We've all been there when we've tested code.
Everything works on your machine, but when you deploy it, everything blows up and you don't know why.
Before I tell you the solution, let me explain another situation that occurred.
Two days ago, I overhead some team members trying to figure out a particular issue. The QA team submitted it as a bug.
The developer modified a piece of code and ran his unit tests and integration tests.
Integration tests were failing.
He modified 2-3 lines of code, but didn't touch a section of code where the error occurred. The developer kept saying, "How could it be breaking when I didn't touch that code?"
I mentioned to one of the devs, "if I was a betting man, I would place my money on data."
After researching the issue, it turns out the data did change. The record for this particular integration test changed. Once the data updated, everything started working again.
His code wasn't the issue, it was the environment around it.
We are taught to write code to solve solutions, but our code needs to "expect the unexpected."
The environment can change at any time and sometimes, we need to code for worst case scenarios.
Not all the time, but most of the time.
The solution?
Back to my original problem.
Why couldn't I connect to the database and it was giving me a weird error message? The database was fine and the data didn't change.

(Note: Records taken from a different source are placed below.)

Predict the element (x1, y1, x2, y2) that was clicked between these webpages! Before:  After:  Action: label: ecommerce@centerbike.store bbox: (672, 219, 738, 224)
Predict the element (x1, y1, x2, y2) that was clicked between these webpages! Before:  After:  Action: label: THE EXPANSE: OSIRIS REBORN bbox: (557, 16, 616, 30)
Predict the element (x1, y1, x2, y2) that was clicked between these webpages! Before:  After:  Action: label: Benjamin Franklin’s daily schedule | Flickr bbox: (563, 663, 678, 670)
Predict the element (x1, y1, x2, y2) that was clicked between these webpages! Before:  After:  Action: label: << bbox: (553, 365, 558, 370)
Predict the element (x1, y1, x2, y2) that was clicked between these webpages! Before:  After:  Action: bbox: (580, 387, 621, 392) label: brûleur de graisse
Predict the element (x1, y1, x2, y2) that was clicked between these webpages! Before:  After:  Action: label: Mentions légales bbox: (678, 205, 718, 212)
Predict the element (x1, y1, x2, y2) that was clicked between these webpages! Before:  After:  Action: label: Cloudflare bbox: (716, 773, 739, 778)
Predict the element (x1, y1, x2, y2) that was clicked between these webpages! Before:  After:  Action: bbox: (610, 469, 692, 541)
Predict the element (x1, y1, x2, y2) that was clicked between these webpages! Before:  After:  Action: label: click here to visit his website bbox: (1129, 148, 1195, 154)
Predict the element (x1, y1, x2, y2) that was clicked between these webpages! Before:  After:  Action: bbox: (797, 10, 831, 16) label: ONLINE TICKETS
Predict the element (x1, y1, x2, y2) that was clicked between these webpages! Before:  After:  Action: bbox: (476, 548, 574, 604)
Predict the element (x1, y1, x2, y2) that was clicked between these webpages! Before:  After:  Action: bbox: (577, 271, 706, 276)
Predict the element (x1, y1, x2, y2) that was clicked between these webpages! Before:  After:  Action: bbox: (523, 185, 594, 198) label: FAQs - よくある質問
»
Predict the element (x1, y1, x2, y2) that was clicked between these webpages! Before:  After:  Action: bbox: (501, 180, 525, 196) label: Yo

The problem was a hardware issue. The database server ran out of disk space and couldn't open the files to function.
Hence, the error.
The code was fine. The environment around the code caused issues. It wasn't code.
Conclusion
As you write and deploy code in your career, trust the code you write. Create unit tests and integration tests to validate everything happening in the system.
I'm not saying from this point on, it's everyone else's fault and not your precious code you wrote. ;-)
If your unit tests and integration tests pass and your code fails on another machine, don't rule out the external resources.
Don't immediately go to code. It may be external resources creating the errors.